Here are our 10 growth marketing principles:

  1. Focus over random acts of marketing
  2. Strategy over tactics
  3. Impact over activity
  4. Agency over dependency
  5. Outside in over inside out
  6. Compounding assets over one-off campaigns
  7. Data over opinions
  8. Speed over perfection
  9. Evidence-guided over opinion-based (learning)
  10. Simplicity over complexity

Full funnel consideration

There are typically three ways to grow a business:

  1. Get more new customers
  2. Get them to pay more on average
  3. Get them to come back more often

A growth marketing strategy should consider the entire customer journey and consider not just customer acquisition but post acquisition, retention and expansion as well. Inline with being customer centric (above) understand how you are delivering and measuring value at every step of the journey.

The role of growth marketing should not be limited to top of funnel. They also need to influence conversion throughout the funnel.

https://mkt1.substack.com/p/4-ways-marketing-is-different-from

If people are generating awareness through people reading our top-of-funnel content, are you actively trying to take some action in order to deepen the relationship, such as asking them to join a newsletter? Once they have taken an initial action, such as the newsletter signup, is there a path to them trying the product? After a trial or demo, what is the path to them then becoming a customer? For existing customers, is there a path to help them to refer others?

Growth is about understanding this full picture of customers.

B2B marketing teams drive growth and efficiency throughout the entire funnel, from building brand awareness to driving new and expansion revenue and creating product and brand champions. B2B marketing teams achieve this by creating value-add “fuel” and building an effective growth “engine” specific to your audience, market, and product.

https://mkt1.substack.com/p/4-ways-marketing-is-different-from

Continuous R&D

Use experimentation (lean, agile or growth marketing) in order to support the rapid generation and testing of ideas, along with rigorous and consistent metrics for evaluation. Iterate on experiments quickly based on your learnings and avoid scaling and integrating into the wider business until they are proven.

All marketing activities follow a curve of growth – you find something that works, over time things change (the channel gets overcrowded, buyer behaviour changes, something new takes off) and the effectiveness of that channel starts to flatten out. Andrew Chen famously described this as the law of shitty clickthroughs.

Regardless of the size of your growth marketing team, you always need to be looking out for the next thing, exploring new channels and programmes. This may be testing a completely new channel, or testing a new innovation within an existing channel. The “but this is how we’ve always done things” argument is a dangerous assumption to make in a fast-moving world. The incentivise to keep things as stable as possible can be alluring in the perception of removing risk, but in fact often increases risk as the marketing strategy stagnates through a lack of innovation.

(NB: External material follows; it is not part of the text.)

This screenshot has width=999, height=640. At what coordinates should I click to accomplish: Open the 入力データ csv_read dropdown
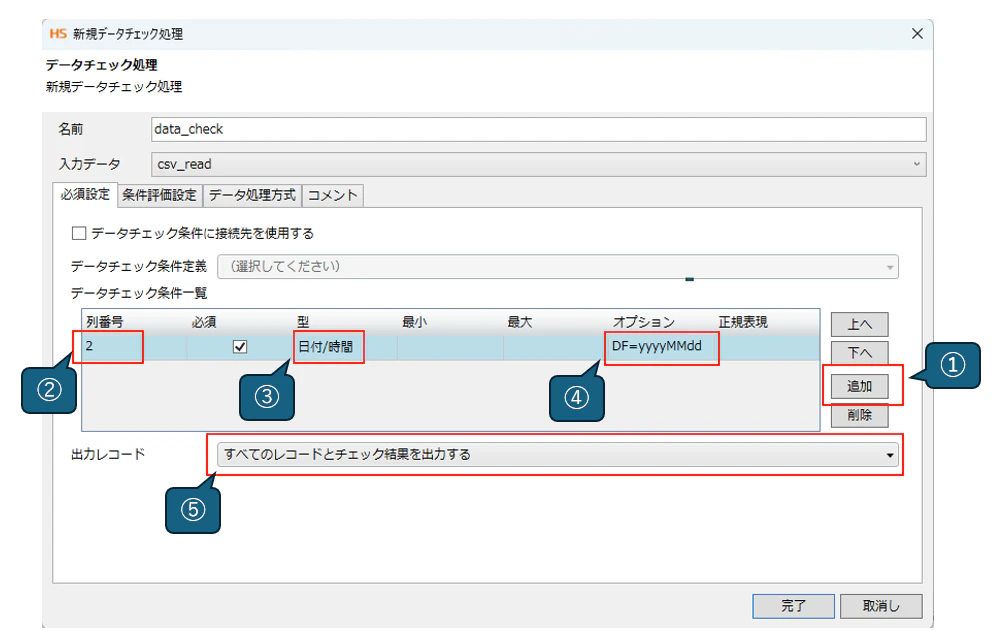(x=538, y=164)
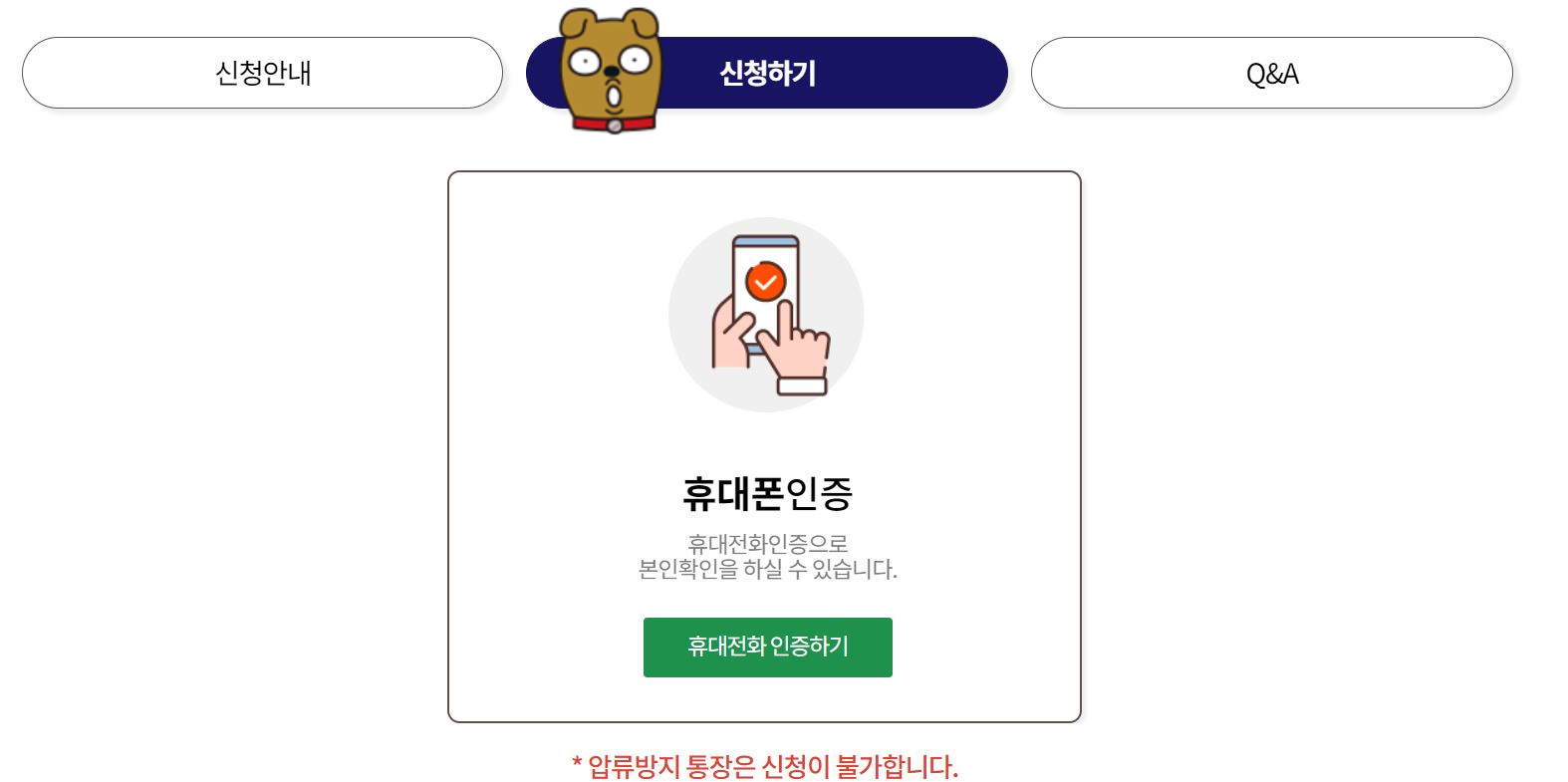This screenshot has height=782, width=1568.
Task: Click the orange checkmark circle on phone
Action: tap(765, 282)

Adam Grenier calls this the “exploring emerging channels framework” which has 3 core ingredients

  1. Strengths of the channel. what channel does (strengths of the medium eg Spotify and Clubhouse). What are the strengths of the channel are more important than if channel is hot.
  2. DNA of the channel – where are they in their trajectory? Have to accept if very early but disappear and probably won’t be a repeatable thing. Also think about what is the monetisation strategy of the channel? Are you aligned 
  3. Own company DNA – risk profile. Do you have appetite to be a first mover? be on dodgy sites, not get refunds etc. Also your channel mix – find some kind of volume and scale on a more stable/basic channel first before going for something more risky. Get fish around first and do more risky exploration after that

Consider the typical length of time between a customers first impression or exposure to your brand and the revenue event (e.g. PO raised). The longer this funnel, the longer the time between the initial impression and the revenue event itself the more opportunity there typically is for experimentation and iteration. The longer the funnel the more opportunities there are for optimisation, and equally the more points there are for failure.